begin RECORDS TO USE

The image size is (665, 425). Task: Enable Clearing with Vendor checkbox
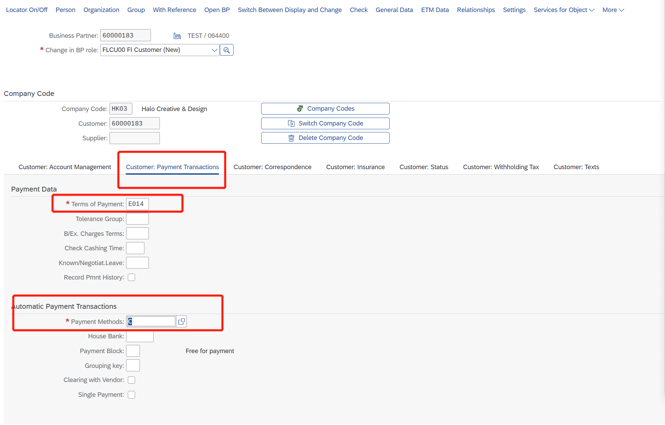coord(131,380)
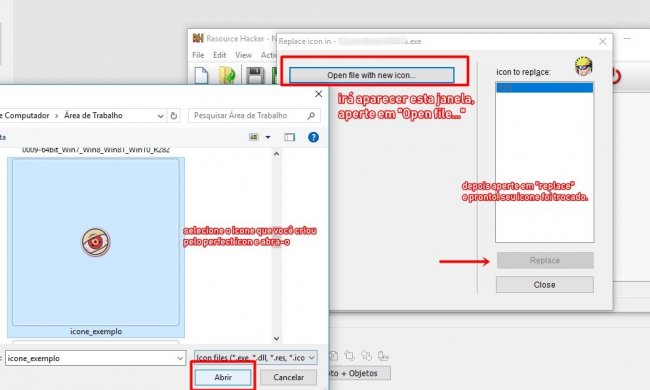
Task: Open the Icon files type filter dropdown
Action: 256,358
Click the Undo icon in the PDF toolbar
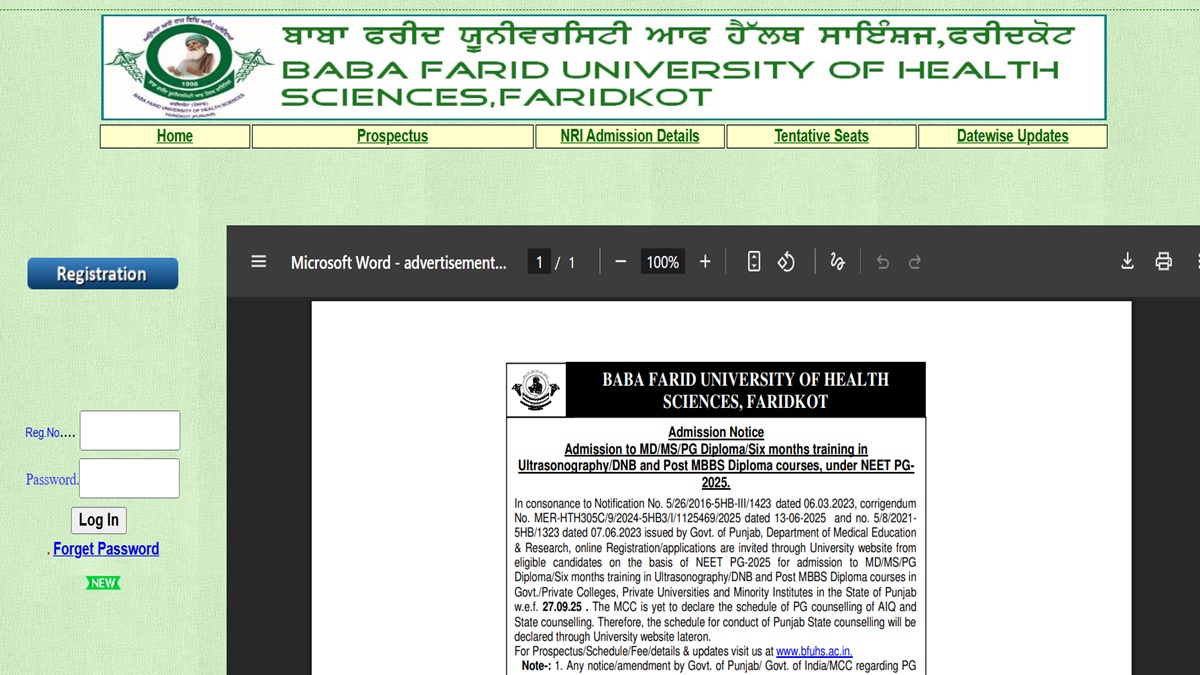Screen dimensions: 1200x675 click(882, 261)
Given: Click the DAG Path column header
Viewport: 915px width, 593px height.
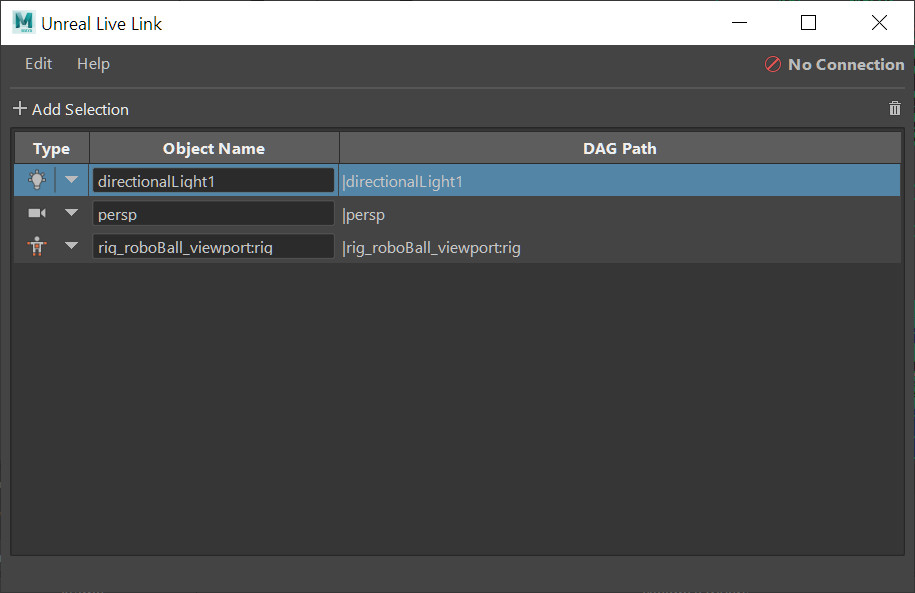Looking at the screenshot, I should (620, 148).
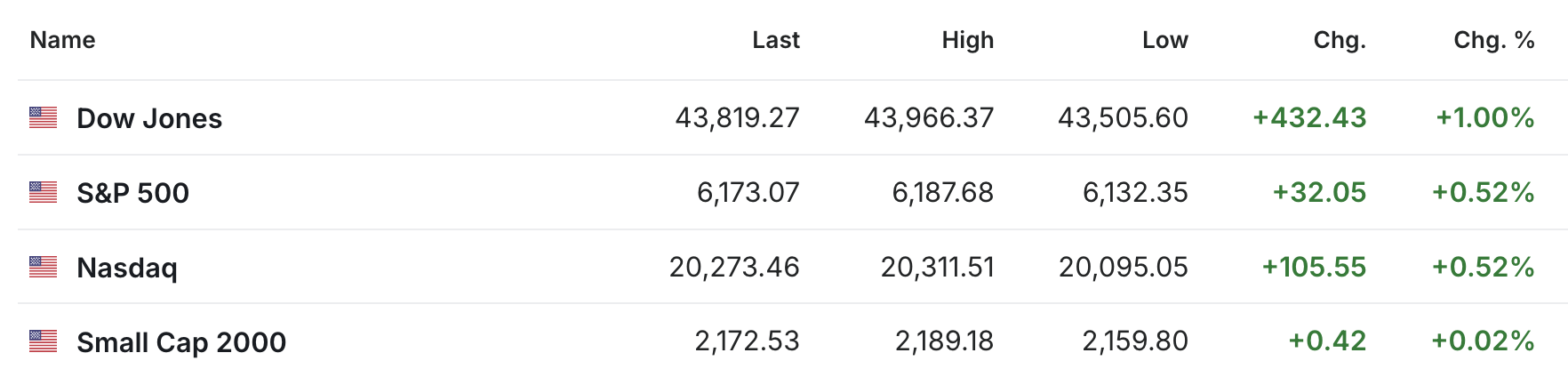Click the US flag beside Dow Jones
Viewport: 1568px width, 377px height.
pos(43,117)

end RECORDS TO USE

* JOB *
Arrange every line of the material above as a numbered list, leaving out blank lines and omitting the pictures.

* RESULT *
1. The image size is (665, 425). Task: Enable Clearing with Vendor checkbox
2. coord(131,380)
3. Task: Open the Icon files type filter dropdown
4. Action: 256,358
5. Click the Undo icon in the PDF toolbar
6. Screen dimensions: 1200x675 click(882, 261)
7. Given: Click the DAG Path column header
8. Viewport: 915px width, 593px height.
9. Looking at the screenshot, I should (620, 148).
10. Click the US flag beside Dow Jones
11. Viewport: 1568px width, 377px height.
12. pos(43,117)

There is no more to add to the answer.